## [JOB]
Write out the listing below word for word, starting with the line that contains "Collapse the Pricing submenu" and going on through the line that contains "tap(799, 222)".

## [EXTRACTED DATA]
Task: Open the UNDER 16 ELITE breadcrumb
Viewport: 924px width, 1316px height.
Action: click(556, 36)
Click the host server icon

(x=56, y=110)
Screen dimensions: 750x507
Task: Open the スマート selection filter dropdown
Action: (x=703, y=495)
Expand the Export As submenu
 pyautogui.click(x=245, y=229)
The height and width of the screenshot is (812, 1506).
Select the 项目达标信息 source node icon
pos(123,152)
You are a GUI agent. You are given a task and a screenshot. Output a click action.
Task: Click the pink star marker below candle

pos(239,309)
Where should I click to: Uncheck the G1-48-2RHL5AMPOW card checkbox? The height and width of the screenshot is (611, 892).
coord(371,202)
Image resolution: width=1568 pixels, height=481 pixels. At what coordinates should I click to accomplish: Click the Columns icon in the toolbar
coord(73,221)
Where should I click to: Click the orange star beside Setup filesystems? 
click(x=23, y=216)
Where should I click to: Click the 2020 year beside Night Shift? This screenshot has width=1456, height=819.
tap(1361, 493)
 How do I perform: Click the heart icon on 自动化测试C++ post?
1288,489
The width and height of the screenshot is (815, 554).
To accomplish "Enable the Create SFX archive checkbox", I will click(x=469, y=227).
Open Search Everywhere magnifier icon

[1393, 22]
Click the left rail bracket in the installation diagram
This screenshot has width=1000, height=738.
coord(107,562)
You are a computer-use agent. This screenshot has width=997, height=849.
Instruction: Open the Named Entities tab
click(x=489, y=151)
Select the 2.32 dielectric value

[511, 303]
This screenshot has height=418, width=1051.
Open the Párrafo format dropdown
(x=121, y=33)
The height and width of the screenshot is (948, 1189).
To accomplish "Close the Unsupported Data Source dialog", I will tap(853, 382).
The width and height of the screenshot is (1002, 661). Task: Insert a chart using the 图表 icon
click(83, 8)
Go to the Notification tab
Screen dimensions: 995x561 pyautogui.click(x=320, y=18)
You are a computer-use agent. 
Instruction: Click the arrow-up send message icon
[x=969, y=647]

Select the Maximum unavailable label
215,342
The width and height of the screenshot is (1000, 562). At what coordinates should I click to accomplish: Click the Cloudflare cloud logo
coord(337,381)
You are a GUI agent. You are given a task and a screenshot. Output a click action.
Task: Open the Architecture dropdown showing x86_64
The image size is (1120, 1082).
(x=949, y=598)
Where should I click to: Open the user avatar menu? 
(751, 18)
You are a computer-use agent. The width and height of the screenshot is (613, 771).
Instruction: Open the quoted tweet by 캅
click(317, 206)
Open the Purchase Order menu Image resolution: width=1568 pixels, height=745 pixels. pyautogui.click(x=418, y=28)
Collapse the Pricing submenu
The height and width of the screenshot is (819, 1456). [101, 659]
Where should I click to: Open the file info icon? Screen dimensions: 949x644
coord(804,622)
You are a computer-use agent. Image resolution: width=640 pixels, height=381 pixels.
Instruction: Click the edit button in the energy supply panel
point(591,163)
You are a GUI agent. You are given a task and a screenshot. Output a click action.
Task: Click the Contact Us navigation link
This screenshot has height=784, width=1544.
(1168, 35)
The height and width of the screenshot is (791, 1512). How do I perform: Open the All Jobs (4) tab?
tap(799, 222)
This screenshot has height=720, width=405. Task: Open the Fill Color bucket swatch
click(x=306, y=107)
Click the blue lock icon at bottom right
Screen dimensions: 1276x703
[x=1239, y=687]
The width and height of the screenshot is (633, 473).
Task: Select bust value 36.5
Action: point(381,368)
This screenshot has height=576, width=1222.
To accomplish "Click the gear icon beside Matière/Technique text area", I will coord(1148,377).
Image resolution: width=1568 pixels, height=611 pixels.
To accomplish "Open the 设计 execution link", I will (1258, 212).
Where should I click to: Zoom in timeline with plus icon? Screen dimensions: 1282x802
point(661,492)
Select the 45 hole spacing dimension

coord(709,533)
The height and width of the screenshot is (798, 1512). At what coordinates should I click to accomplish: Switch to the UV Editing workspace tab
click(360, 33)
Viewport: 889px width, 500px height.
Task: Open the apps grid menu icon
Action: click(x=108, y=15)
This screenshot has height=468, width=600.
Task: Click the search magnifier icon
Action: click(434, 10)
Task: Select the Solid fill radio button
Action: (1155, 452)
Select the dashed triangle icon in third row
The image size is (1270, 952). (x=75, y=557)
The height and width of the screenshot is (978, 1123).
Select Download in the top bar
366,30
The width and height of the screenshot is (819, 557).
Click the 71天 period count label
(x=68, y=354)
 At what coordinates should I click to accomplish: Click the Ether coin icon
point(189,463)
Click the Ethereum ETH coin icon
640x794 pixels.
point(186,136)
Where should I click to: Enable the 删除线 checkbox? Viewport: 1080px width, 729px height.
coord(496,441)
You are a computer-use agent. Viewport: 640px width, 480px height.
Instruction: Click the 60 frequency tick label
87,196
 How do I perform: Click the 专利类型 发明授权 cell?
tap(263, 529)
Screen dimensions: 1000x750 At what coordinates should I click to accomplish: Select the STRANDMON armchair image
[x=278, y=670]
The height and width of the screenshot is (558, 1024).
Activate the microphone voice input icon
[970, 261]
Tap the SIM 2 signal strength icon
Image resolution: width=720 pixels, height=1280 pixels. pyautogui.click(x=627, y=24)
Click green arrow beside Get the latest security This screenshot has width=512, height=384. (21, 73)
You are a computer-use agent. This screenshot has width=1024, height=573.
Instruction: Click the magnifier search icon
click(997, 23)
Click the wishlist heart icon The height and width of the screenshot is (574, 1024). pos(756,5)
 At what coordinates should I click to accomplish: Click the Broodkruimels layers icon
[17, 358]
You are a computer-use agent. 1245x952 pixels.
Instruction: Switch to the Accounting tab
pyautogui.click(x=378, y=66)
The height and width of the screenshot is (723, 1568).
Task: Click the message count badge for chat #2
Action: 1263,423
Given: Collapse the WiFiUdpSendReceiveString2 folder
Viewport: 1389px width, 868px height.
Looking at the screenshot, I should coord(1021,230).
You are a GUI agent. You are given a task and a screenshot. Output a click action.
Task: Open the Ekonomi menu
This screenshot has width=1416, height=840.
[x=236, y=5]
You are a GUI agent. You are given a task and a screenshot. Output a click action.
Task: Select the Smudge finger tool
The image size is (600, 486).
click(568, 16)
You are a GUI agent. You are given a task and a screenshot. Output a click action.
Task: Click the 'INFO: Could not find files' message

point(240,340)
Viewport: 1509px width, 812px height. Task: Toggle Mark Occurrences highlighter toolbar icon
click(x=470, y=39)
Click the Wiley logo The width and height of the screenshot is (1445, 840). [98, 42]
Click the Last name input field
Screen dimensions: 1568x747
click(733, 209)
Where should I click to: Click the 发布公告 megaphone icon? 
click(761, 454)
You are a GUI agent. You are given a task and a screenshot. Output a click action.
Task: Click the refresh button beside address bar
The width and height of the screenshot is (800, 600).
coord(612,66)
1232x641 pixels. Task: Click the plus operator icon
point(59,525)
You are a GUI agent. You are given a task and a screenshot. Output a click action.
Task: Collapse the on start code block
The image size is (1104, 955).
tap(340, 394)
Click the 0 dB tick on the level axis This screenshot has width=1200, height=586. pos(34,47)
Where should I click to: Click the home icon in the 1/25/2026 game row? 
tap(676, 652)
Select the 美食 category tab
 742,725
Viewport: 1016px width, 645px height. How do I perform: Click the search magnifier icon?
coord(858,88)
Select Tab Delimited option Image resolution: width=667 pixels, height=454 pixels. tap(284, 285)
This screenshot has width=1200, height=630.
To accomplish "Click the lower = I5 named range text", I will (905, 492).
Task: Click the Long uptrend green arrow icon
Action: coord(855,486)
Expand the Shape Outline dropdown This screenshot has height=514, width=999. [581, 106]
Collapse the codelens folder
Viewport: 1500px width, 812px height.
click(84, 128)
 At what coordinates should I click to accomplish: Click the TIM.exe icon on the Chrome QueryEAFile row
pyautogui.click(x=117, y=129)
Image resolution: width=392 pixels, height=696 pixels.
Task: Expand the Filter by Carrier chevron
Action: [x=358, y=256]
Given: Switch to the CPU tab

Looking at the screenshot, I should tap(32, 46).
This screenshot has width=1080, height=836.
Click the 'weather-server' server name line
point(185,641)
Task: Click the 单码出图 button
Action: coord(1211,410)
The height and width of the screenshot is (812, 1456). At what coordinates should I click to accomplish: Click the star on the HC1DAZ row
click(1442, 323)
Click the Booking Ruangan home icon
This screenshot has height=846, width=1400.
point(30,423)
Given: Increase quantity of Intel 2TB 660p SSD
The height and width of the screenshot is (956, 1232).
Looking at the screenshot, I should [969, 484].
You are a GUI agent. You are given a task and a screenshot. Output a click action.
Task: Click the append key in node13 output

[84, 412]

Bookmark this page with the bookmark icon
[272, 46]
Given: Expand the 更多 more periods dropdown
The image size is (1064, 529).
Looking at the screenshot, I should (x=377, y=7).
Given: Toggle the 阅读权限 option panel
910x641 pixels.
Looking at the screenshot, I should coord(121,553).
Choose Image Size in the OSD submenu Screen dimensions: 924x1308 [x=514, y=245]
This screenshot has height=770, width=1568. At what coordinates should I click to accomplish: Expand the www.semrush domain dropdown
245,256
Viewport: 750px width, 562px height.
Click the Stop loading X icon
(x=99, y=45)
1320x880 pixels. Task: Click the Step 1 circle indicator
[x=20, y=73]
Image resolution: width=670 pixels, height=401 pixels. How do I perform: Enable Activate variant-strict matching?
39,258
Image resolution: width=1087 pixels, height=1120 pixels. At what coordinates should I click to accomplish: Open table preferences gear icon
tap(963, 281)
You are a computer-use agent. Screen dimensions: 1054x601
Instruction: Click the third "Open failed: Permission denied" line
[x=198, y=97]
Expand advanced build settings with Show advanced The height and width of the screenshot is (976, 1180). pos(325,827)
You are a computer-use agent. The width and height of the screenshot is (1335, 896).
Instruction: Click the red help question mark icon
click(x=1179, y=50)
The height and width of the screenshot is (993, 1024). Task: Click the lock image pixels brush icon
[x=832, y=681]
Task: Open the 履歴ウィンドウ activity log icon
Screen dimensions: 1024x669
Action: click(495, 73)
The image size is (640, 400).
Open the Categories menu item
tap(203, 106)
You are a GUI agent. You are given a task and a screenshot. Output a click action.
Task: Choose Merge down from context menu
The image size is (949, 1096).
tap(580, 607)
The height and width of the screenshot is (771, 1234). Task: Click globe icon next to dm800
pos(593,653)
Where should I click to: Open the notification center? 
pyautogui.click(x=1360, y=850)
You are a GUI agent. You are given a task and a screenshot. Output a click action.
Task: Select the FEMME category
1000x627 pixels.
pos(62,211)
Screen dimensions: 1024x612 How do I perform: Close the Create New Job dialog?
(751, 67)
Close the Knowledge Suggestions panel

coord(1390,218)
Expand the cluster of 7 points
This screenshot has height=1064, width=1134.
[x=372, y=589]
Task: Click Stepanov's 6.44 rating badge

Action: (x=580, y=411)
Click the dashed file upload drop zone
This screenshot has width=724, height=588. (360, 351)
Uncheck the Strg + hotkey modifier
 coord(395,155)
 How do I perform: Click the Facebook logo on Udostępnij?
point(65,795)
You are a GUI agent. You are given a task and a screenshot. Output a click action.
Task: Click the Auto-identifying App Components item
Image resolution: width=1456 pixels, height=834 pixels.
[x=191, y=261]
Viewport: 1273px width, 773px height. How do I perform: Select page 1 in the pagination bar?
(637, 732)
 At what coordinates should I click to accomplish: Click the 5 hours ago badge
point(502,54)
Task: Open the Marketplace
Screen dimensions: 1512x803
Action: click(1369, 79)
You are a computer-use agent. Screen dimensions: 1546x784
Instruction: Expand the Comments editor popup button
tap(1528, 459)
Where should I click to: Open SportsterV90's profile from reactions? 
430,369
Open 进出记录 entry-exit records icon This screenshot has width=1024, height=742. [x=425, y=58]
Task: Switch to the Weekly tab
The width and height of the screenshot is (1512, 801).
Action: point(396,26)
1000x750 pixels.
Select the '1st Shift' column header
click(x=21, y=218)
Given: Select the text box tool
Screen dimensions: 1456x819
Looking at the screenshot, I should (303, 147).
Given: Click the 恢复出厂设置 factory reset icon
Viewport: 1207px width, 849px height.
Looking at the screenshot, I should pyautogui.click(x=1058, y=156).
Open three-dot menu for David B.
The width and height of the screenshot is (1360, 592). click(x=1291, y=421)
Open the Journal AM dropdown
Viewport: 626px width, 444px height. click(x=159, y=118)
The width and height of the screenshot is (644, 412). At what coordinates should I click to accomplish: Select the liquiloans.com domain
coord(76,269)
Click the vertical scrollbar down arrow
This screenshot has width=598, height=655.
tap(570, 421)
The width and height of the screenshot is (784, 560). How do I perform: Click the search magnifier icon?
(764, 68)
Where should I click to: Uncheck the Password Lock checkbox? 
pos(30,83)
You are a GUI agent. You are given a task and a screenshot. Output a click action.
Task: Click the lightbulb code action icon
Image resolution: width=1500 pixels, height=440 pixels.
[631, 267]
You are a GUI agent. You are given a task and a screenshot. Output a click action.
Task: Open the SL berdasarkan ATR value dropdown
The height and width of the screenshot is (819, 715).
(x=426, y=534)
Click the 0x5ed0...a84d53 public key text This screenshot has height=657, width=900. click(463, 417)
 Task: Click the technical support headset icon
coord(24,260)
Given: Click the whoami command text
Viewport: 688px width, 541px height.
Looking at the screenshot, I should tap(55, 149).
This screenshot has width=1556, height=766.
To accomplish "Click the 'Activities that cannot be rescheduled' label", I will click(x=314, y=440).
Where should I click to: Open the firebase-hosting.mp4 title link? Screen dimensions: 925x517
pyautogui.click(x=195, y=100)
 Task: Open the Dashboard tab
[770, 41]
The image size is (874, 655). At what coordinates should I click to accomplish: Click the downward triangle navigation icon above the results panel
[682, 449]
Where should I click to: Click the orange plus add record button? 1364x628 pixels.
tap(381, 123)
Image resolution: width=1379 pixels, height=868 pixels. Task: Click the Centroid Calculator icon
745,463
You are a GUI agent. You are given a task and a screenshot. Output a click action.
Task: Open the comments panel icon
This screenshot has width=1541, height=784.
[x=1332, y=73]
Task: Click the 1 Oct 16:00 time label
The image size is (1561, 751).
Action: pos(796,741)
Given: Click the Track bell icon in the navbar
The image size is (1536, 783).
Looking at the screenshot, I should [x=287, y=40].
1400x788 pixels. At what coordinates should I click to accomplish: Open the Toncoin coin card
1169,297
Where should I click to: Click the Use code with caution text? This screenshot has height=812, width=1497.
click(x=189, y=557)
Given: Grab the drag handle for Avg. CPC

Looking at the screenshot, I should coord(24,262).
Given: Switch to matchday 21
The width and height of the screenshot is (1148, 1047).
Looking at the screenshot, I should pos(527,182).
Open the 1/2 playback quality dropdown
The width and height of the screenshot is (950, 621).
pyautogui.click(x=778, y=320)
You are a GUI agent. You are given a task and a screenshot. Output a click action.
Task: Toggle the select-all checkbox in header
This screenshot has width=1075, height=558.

## [ANSWER TO THE TASK]
Collapse the Pricing submenu
The height and width of the screenshot is (819, 1456). [101, 659]
Where should I click to: Open the file info icon? Screen dimensions: 949x644
coord(804,622)
You are a computer-use agent. Image resolution: width=640 pixels, height=381 pixels.
Instruction: Click the edit button in the energy supply panel
point(591,163)
You are a GUI agent. You are given a task and a screenshot. Output a click action.
Task: Click the Contact Us navigation link
This screenshot has height=784, width=1544.
(1168, 35)
The height and width of the screenshot is (791, 1512). How do I perform: Open the All Jobs (4) tab?
tap(799, 222)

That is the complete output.